In Figure 6 and Table 2, the accuracy for action sprint is computed. It can be seen from these results that separate spatial stream and time stream convolutional neural networks are far less effective in recognition of actions than the dual-stream fusion network model, and the recognition accuracy is about 5% to 19% lower. For different training methods, due to the small data set of the action category, the dual-stream network trained from scratch has the problem of overfitting. Hence, the performance is the worst, and the pretraining of the spatial-stream network and the cross mode of the time-stream network is time consuming. The dual-stream convolutional neural network initialized by pretraining has a better recognition effect, and the recognition rate can reach 94.3%, which also means that this pretraining method can effectively reduce the risk of overfitting.

Figures 7 and 8 show the recognition results on different frames and the impact of different input resolutions on model performance.

5. Conclusion

This paper takes sprint as the research object and constructs the image of sprinter’s action recognition based on machine learning. Then, in view of the shortcomings of the traditional dual-stream convolutional neural network for processing long-term video information, the time-segmented dual-stream network based on sparse sampling is used that can better express the characteristics of long-term motion. First, the continuous video frame data is divided into multiple segments, and a short sequence of data containing user actions is formed by randomly sampling each segment of the video frame sequence, and then it is applied to the dual-stream network for feature extraction.
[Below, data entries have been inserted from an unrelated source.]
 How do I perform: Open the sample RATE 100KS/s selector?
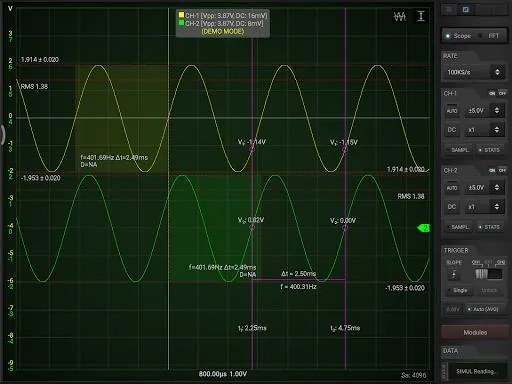[474, 72]
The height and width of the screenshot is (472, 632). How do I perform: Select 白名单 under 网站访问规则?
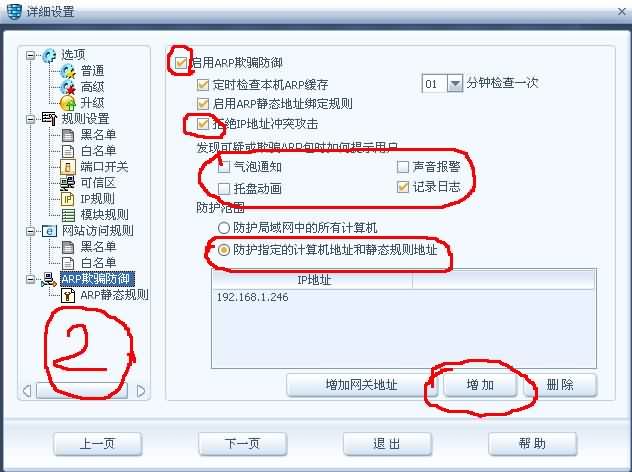98,263
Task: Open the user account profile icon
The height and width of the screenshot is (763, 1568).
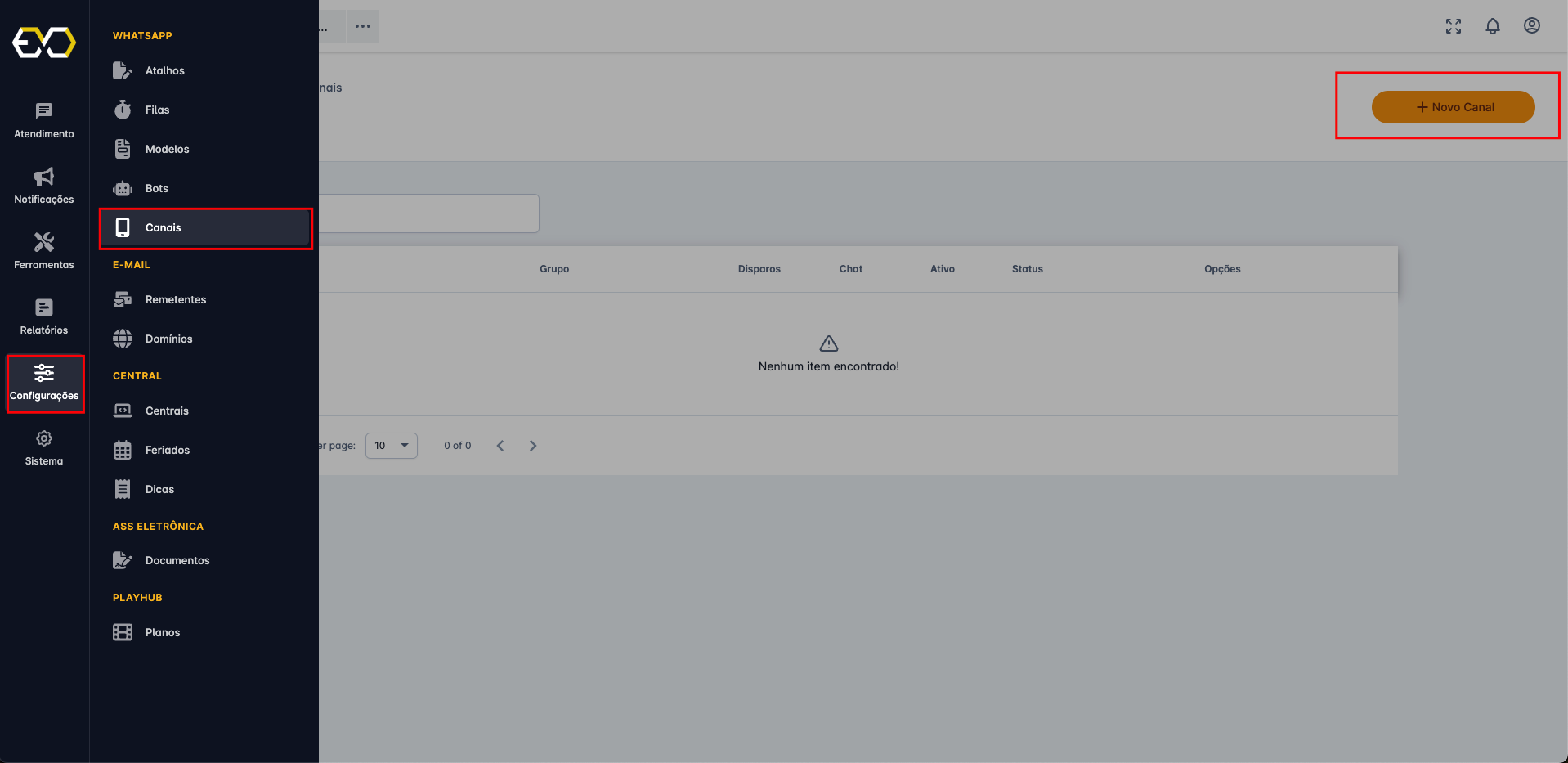Action: point(1531,26)
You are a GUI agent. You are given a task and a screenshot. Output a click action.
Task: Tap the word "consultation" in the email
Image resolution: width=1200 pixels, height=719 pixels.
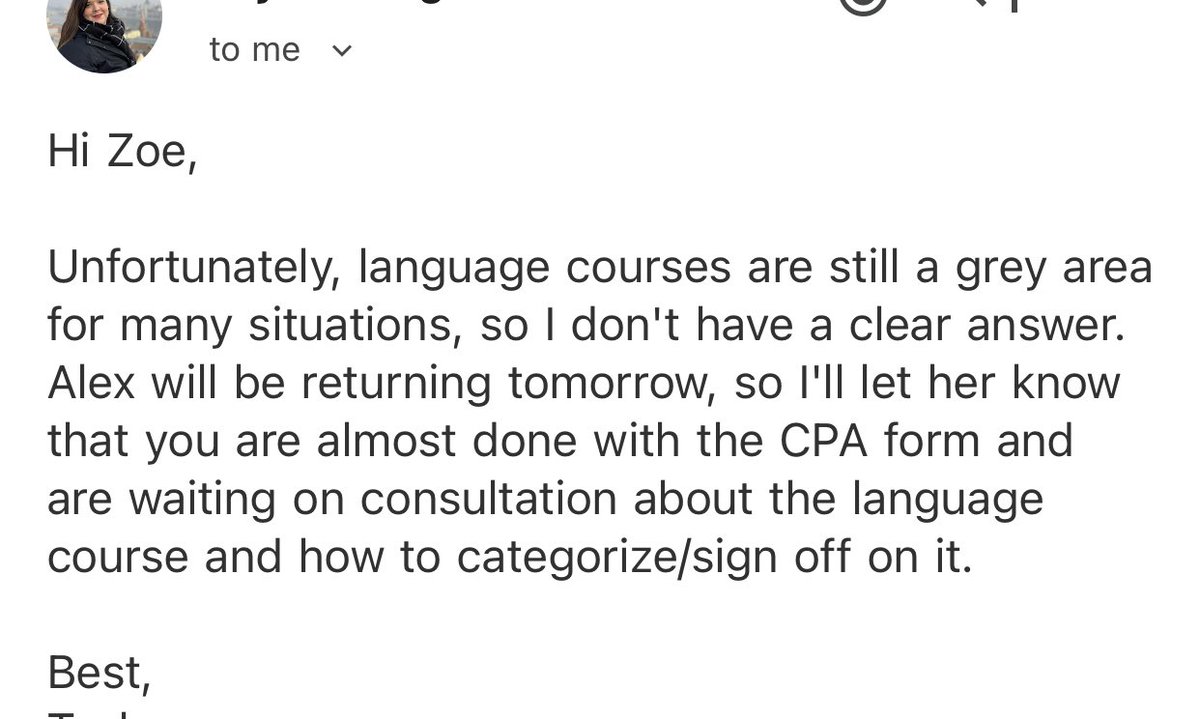click(x=488, y=499)
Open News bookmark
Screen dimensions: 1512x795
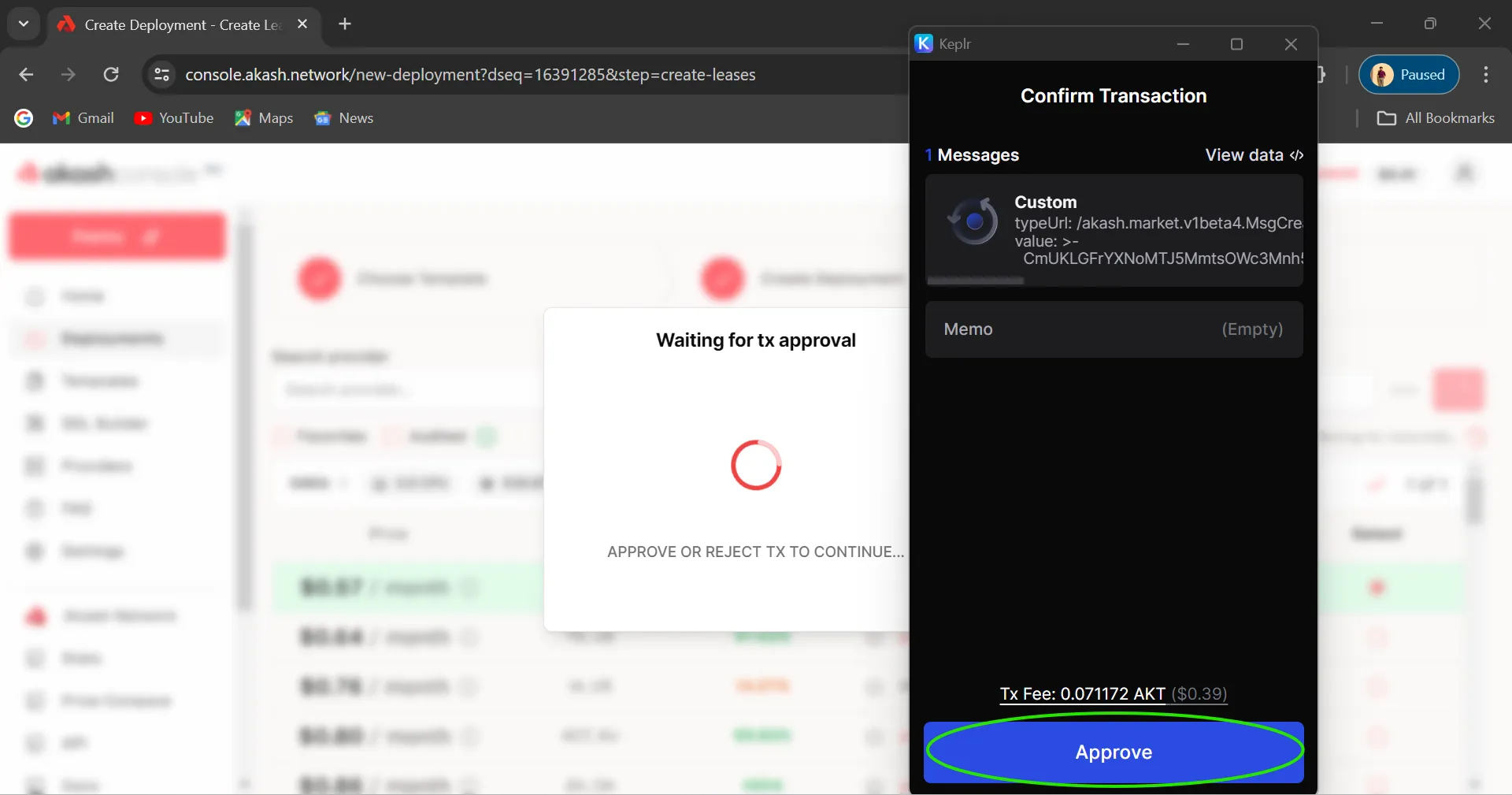344,118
The optical flow image extraction involved in the dual-stream network is implemented using the Lucas–Kanade algorithm. Optical flow contains the mobility information of the target, which can effectively represent the movement of pixels in different areas of the continuous frame of image. Due to the small amount of action video data (test data), this paper adopts numerous data enhancement methods and network pretraining strategies during data processing to alleviate the risk of overfitting in the network training process. The system in this paper has been tested in actual scenarios, and the results show that the system design meets the expected requirements.

Data Availability

The data used to support the findings of this study are included within the article.

Conflicts of Interest

All the authors declare no conflicts of interest.

Acknowledgments

This work was supported by Jiangxi University of Science and Technology Philosophy and Social Science Prosperity Plan Cultivation Project “Research on the Construction of Mountain Sports Town in Jiangxi Province” (Grant no. FZ18-YB-18).